Task details: Having located the line with "Click the ad image of the woman", repeat it and all remaining lines of the records exactly. Pictures do not belong in the answer.

Task input:
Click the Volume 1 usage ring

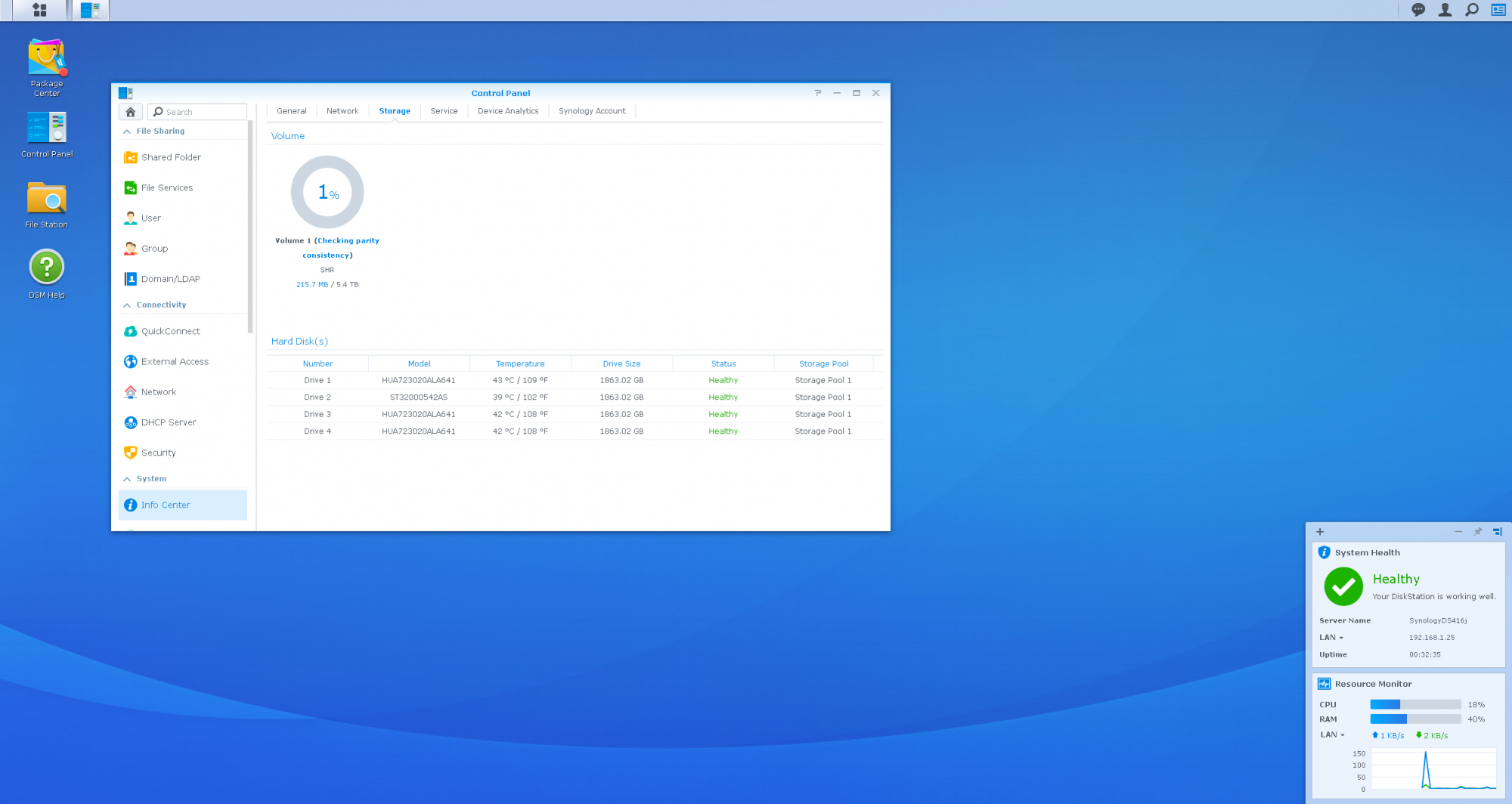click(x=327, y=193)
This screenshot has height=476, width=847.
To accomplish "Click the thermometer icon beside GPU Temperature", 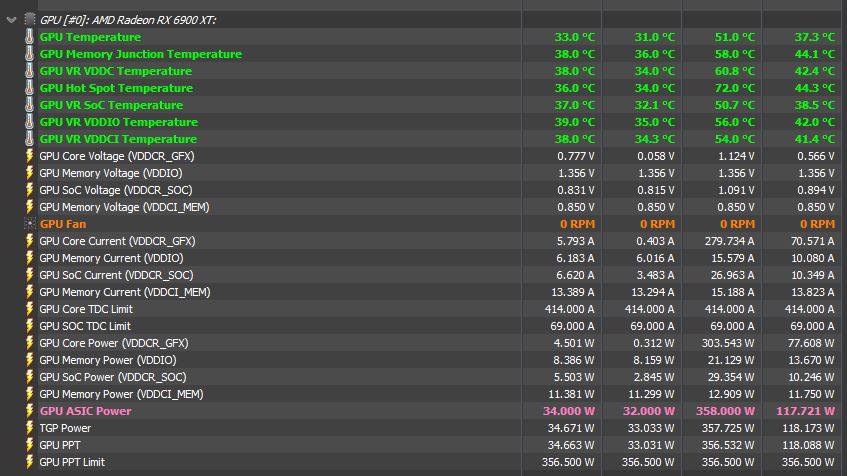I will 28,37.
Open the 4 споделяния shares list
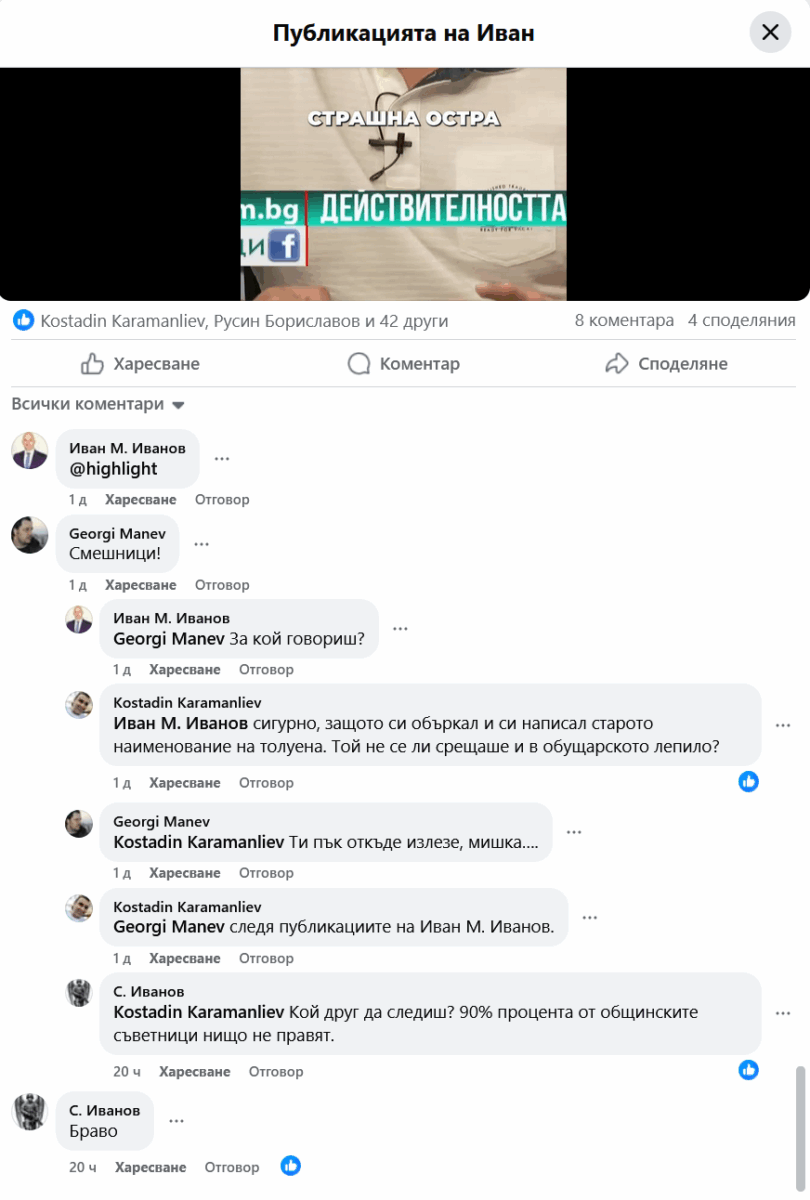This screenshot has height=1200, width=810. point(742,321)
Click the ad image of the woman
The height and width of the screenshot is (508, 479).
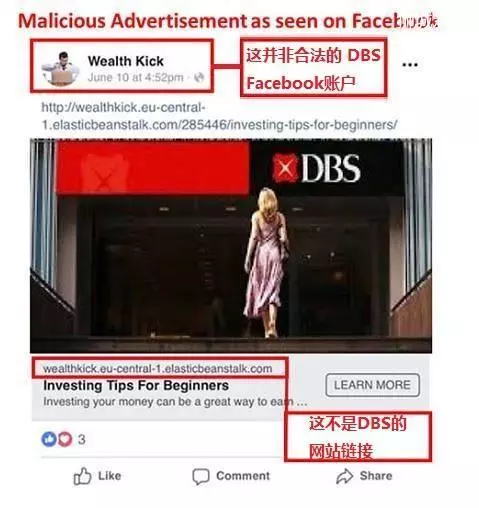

Result:
Click the ad image of the woman
The height and width of the screenshot is (508, 479).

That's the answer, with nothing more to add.